Sensitive data exposure in the HubSpot (Leadin) WordPress plugin versions up to and including 11.3.51 allows a low-privileged authenticated user to retrieve embedded sensitive information that is inserted into data sent by the plugin. Reported by Patchstack and tracked as CWE-201 with a CVSS 7.4 (scope-changed), there is no public exploit identified at time of analysis and it is not listed in CISA KEV. The realistic impact is limited to information disclosure of secrets or private data the plugin transmits, without evidence of widespread or automated exploitation.
The genucenter web interface by genua exposes SNMP authentication and encryption keys in cleartext HTTP responses to any user holding the 'Service' or 'Admin' role, enabling credential theft without any exploitation complexity beyond normal authenticated use. Affected versions are all releases prior to 8.0p11; the fix was disclosed by sba-research via a coordinated advisory in April 2026. No public exploit code or active exploitation has been identified at time of analysis, though the disclosure of SNMP v3 keys - which govern both authentication integrity and traffic encryption - represents a meaningful lateral movement risk if those keys are reused across network devices.
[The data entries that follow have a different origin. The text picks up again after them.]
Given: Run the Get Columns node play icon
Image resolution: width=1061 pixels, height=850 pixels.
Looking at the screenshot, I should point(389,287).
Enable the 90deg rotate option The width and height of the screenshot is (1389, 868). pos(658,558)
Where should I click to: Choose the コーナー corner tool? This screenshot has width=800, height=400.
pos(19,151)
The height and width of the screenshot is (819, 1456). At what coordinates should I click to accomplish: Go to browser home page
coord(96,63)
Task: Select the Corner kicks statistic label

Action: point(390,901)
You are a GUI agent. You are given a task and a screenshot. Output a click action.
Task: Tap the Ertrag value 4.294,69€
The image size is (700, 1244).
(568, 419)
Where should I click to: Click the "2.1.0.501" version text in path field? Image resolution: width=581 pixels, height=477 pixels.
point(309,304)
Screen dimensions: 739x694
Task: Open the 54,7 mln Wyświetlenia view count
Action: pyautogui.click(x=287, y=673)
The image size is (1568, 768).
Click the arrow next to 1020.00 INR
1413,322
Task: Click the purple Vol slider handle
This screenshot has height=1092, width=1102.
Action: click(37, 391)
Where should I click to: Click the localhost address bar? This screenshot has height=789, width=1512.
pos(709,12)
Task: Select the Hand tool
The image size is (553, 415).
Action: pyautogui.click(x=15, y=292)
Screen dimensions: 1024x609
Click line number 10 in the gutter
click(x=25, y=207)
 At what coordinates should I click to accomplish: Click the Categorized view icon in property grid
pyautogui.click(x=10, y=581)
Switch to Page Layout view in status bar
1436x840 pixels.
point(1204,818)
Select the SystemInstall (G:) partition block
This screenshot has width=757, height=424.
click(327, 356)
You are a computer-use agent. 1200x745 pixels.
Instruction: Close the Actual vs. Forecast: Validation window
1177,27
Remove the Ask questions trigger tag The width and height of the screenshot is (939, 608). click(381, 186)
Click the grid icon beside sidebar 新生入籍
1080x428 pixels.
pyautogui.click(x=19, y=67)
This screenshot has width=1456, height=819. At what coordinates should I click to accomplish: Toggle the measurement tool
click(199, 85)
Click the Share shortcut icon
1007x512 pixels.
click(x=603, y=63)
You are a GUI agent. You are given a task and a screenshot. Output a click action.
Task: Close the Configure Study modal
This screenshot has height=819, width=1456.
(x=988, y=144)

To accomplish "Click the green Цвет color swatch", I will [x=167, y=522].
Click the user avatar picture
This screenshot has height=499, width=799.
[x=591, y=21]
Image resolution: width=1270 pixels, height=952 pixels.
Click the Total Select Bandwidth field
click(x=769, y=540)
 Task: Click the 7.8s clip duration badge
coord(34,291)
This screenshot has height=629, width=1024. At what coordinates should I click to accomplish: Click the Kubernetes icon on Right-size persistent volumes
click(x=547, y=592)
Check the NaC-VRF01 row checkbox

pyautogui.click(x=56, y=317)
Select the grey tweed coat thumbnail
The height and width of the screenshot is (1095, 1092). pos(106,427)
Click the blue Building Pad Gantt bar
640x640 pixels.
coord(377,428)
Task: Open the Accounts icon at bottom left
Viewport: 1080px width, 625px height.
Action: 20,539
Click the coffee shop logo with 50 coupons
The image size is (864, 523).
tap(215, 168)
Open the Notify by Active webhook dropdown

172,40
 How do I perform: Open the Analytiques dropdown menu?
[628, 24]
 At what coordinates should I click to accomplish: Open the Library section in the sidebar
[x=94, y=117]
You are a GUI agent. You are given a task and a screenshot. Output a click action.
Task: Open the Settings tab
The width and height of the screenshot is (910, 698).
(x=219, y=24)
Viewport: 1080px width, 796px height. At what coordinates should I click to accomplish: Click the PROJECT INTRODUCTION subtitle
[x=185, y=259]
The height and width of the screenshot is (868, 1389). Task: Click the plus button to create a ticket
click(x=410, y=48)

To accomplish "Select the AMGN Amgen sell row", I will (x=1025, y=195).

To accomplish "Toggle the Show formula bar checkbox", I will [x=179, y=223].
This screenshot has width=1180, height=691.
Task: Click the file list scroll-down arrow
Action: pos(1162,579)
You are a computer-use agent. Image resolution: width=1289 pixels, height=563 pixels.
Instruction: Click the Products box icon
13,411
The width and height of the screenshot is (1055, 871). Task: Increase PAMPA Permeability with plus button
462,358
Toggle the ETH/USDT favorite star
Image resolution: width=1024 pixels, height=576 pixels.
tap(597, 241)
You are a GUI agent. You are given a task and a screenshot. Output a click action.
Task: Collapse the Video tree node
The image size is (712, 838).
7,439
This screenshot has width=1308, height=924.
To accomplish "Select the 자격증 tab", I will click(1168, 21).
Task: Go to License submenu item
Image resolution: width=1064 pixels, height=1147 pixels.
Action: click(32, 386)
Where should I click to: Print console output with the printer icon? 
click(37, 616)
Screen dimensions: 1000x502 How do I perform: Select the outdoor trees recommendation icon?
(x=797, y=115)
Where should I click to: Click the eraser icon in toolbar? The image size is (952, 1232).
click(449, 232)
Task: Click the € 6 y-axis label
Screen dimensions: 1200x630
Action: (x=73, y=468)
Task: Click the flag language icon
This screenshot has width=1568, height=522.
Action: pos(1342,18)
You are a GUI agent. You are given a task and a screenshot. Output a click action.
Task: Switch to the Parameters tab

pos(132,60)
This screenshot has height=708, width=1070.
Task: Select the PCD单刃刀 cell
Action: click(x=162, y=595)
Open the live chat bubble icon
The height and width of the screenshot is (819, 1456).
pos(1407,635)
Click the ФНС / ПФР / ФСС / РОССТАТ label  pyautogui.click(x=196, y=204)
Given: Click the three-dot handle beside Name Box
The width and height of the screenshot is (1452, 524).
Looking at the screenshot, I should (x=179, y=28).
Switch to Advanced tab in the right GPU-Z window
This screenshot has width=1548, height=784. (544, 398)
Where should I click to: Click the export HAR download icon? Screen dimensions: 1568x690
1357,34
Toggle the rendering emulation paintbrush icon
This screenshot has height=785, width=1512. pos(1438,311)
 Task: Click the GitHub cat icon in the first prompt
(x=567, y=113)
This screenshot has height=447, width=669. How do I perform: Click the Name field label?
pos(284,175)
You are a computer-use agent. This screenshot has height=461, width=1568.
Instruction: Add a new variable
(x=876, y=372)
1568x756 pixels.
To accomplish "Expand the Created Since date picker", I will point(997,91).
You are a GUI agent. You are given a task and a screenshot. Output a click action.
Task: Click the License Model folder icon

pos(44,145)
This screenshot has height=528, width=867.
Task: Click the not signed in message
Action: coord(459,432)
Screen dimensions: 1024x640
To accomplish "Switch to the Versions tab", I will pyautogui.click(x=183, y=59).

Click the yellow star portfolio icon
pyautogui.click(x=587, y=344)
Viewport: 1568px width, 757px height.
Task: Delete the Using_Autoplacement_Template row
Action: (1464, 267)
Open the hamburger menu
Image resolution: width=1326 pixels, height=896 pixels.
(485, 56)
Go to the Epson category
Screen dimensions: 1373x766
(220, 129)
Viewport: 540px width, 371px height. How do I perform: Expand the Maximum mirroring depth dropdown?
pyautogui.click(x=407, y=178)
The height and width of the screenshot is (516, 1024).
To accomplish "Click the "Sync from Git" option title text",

Sensitive configuration and secret disclosure in IBM UrbanCode Deploy (7.3-7.3.2.18) and IBM DevOps Deploy (8.0-8.2.1.0) exposes credentials and configuration data to any authenticated low-privilege user via API responses. The exposed secrets can serve as a direct launchpad for privilege escalation or lateral movement within the CI/CD pipeline and connected deployment targets. No public exploit code or active exploitation (CISA KEV) has been identified at time of analysis, though the CVSS-assigned high confidentiality impact reflects real post-authentication risk.